If the target product contains all the components of the claims, it is an infringement of the patent right, and if it does not contain even one of the components of the claims of the claims. Is non-infringement.
Equal infringement is an infringement of a patent right if the product can be evaluated as equal even if it does not include all the components of the claims in the claims. It is a way of thinking.
Requirements to which the doctrine of equivalents applies
When there is a part in the configuration described in the claims that differs from the product to be judged.
1. The difference is not an essential part of the patented invention (non-essential part)
2. Even if the difference is replaced with that of the product, the object of the patented invention can be achieved and the same action and effect can be obtained (substitutable).
3. At the time of manufacture of the product, those skilled in the art could easily conceive such a replacement (ease of replacement).
4. The product is not the same as the publicly known technology at the time of filing the patent application of the patented invention, and a person skilled in the art cannot easily infer from the known technology at the time of filing (difficulty in inferring easily).
5. There are no special circumstances such as the product being intentionally excluded from the scope of claims in the patent application procedure for the invention (conscious exclusion).
If the target product meets all of the above requirements 1 to 5, it will be judged as infringement of the patent right (equal infringement) as equivalent to the configuration described in the claims (February 24, 1998). Supreme Court decision (ball spline case)).
The burden of proof of requirements 1 to 3 lies with the patentee, and the burden of proof of requirements 4 and 5 is the defendant's reason for defense.
The judgment time of Requirement 3 is "at the time of implementation", and the judgment time of Requirement 4 is "at the time of filing".
Excerpt from the Supreme Court case in the Ballspline case
When filing a patent application, it is extremely difficult to describe the scope of claims in the specification in anticipation of all future aspects of infringement.
If the other party can easily avoid the exercise of rights such as injunction by the patentee by replacing a part of the configuration described in the claims with substances, technologies, etc. that became clear after filing the patent application. Not only is it against the purpose of the Patent Law, which is to reduce the willingness of society in general to invent, and to contribute to the development of industry through the protection and encouragement of inventions, but it is also against social justice and the idea of equality.
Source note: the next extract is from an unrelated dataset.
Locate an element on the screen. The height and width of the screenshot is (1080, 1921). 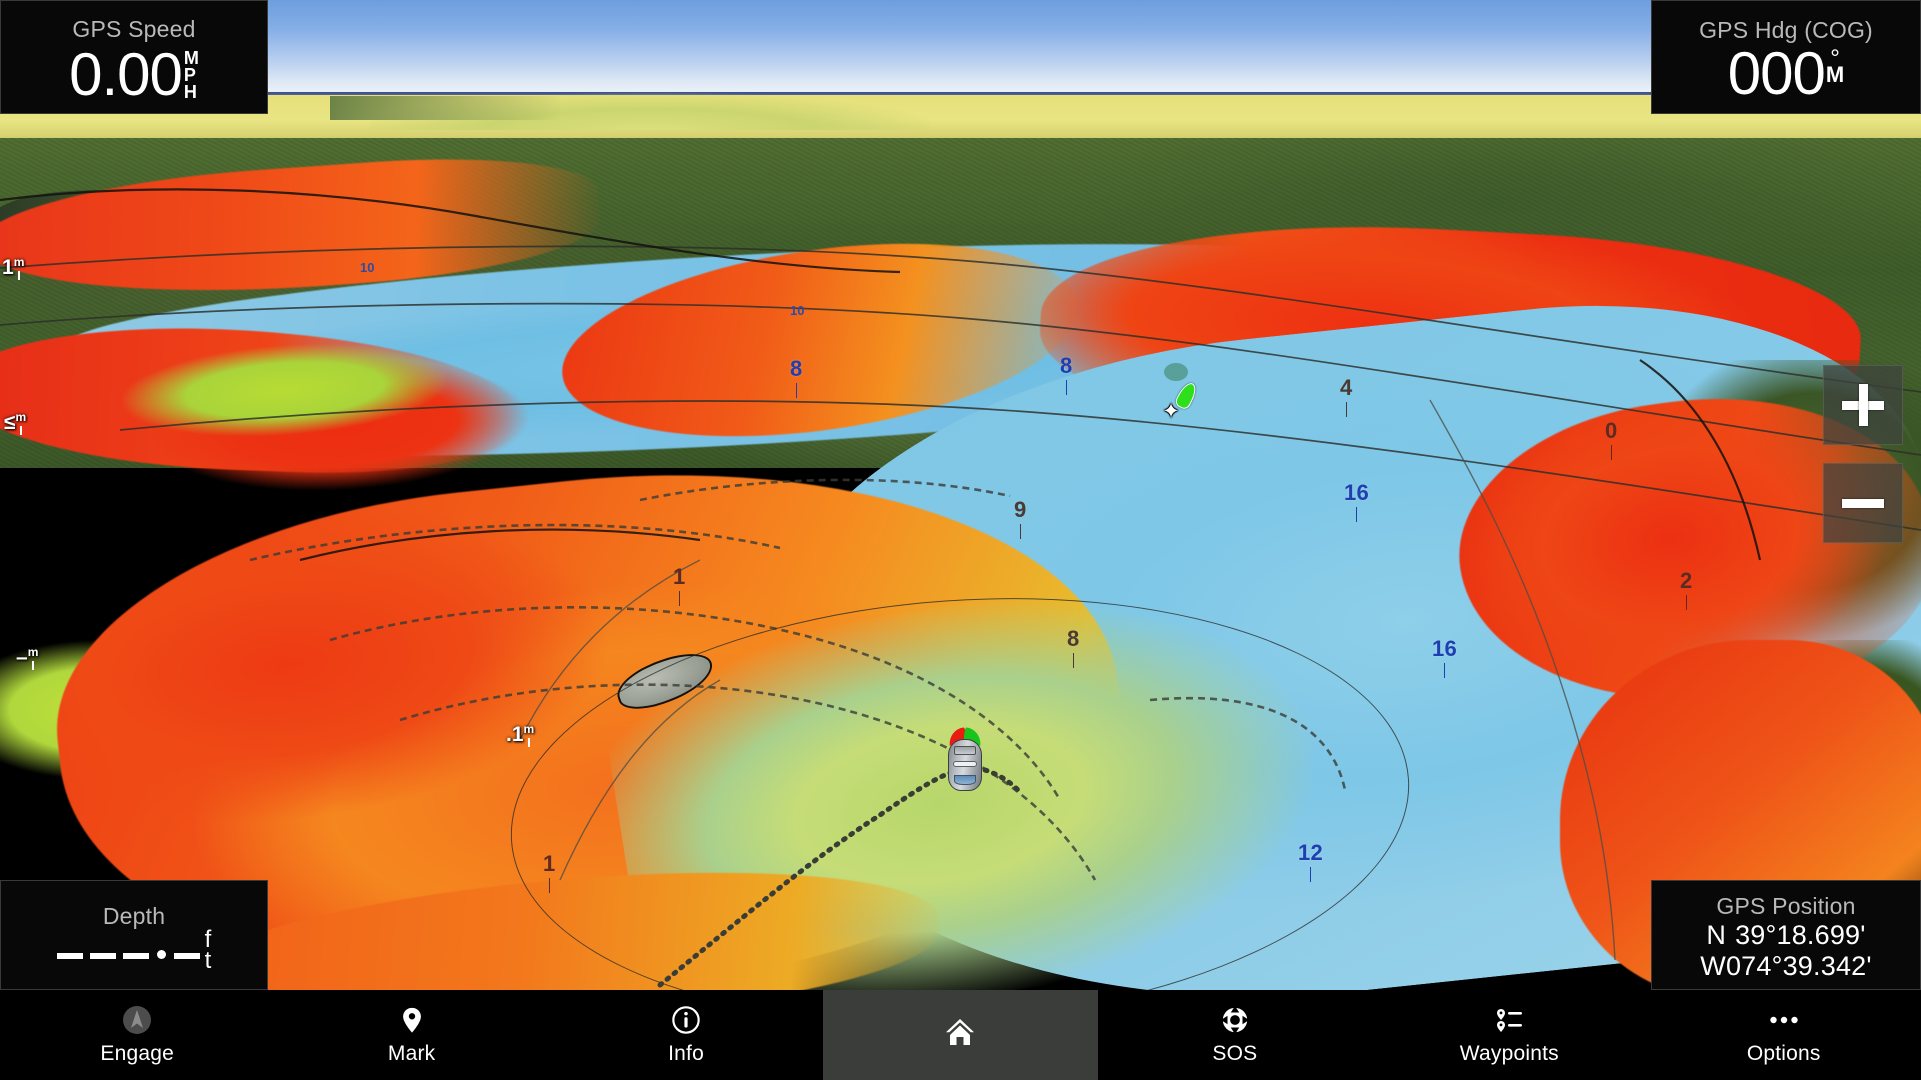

Become.
The substantive value of the patented invention extends to the technology that a third party can easily conceive from the configuration described in the claims as being substantially identical to this, which the third party should expect. It is reasonable to understand that.
No one should have been able to obtain a patent for the technology that was known at the time of filing the patent application for the patented invention and the technology that could be easily inferred by those skilled in the art at the time of filing the right application. (Refer to Article 29 of the Patent Act), it cannot be said that it belongs to the technical scope of the patented invention.
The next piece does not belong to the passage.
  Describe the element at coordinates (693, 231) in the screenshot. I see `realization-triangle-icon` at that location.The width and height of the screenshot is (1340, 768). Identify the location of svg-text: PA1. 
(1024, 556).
The patentee once approves that it does not belong to the technical scope of the patented invention, such as the applicant consciously excluding it from the scope of claims in the patent application procedure, or it is externally understood as such. It is not permissible in the light of the doctrine of prohibition that the patentee later makes a counter-argument about something that has acted in such a way.
Explanation of equal infringement
Equal infringement is not stipulated by patent law.
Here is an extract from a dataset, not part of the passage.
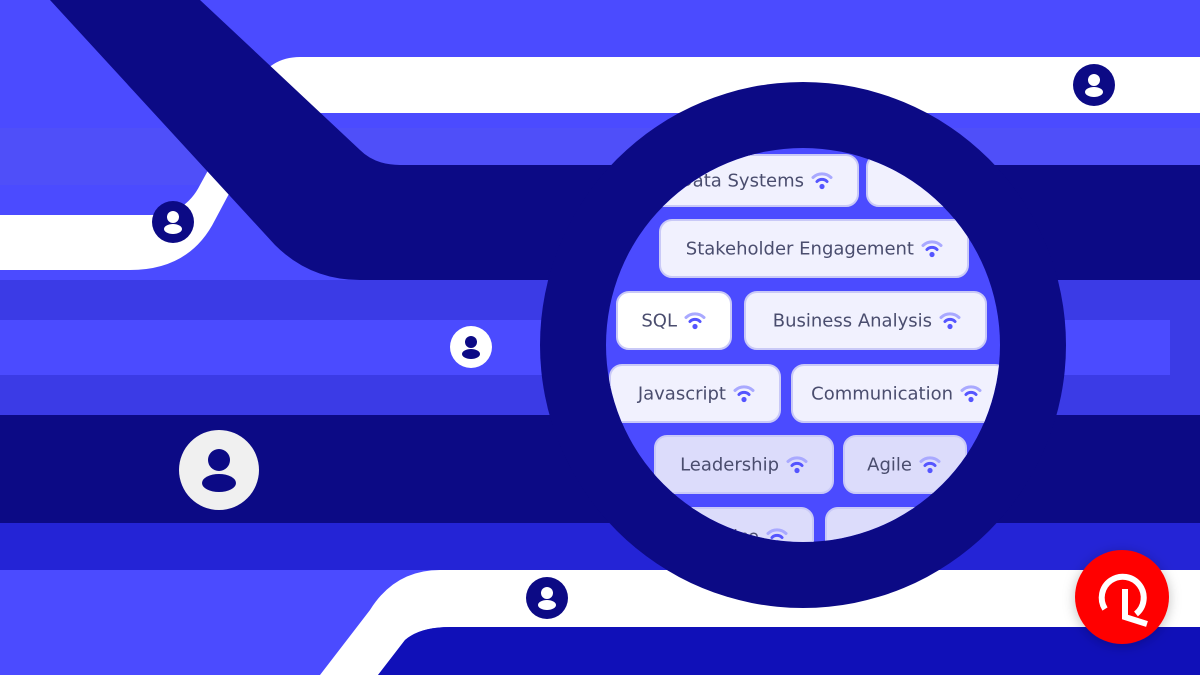 The image size is (1200, 675). What do you see at coordinates (890, 466) in the screenshot?
I see `chip-label: Agile` at bounding box center [890, 466].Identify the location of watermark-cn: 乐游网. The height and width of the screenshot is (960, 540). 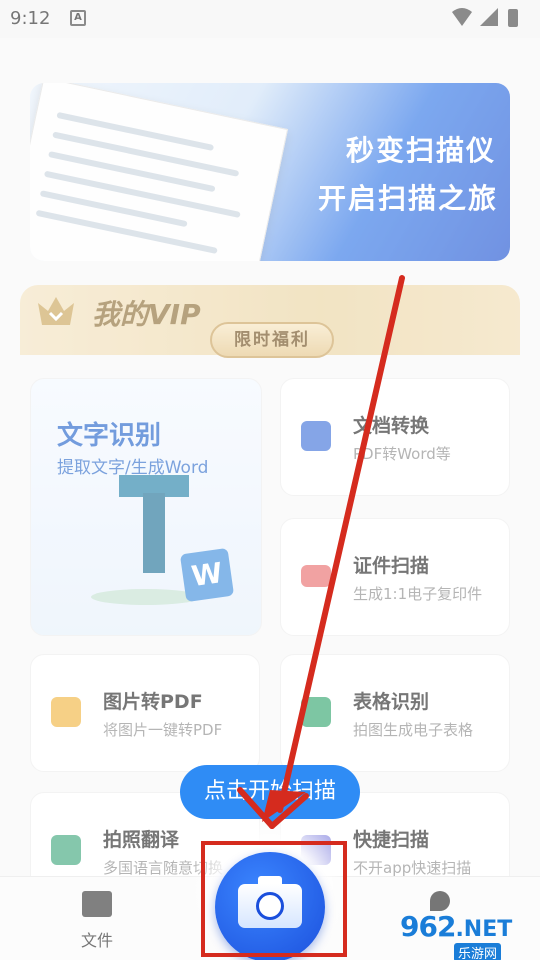
(478, 952).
It is a standard for patent infringement decided by the Supreme Court in the ball spline case.
As mentioned above, the validity of a patent right is determined based on the description of the scope of claims (Patent Law, Article 70, Paragraph 1).
However, if this is strictly applied, if the target product is slightly different from one of the components of the claims, it will be non-infringement and the specific validity cannot be guaranteed. It was determined to be an infringement.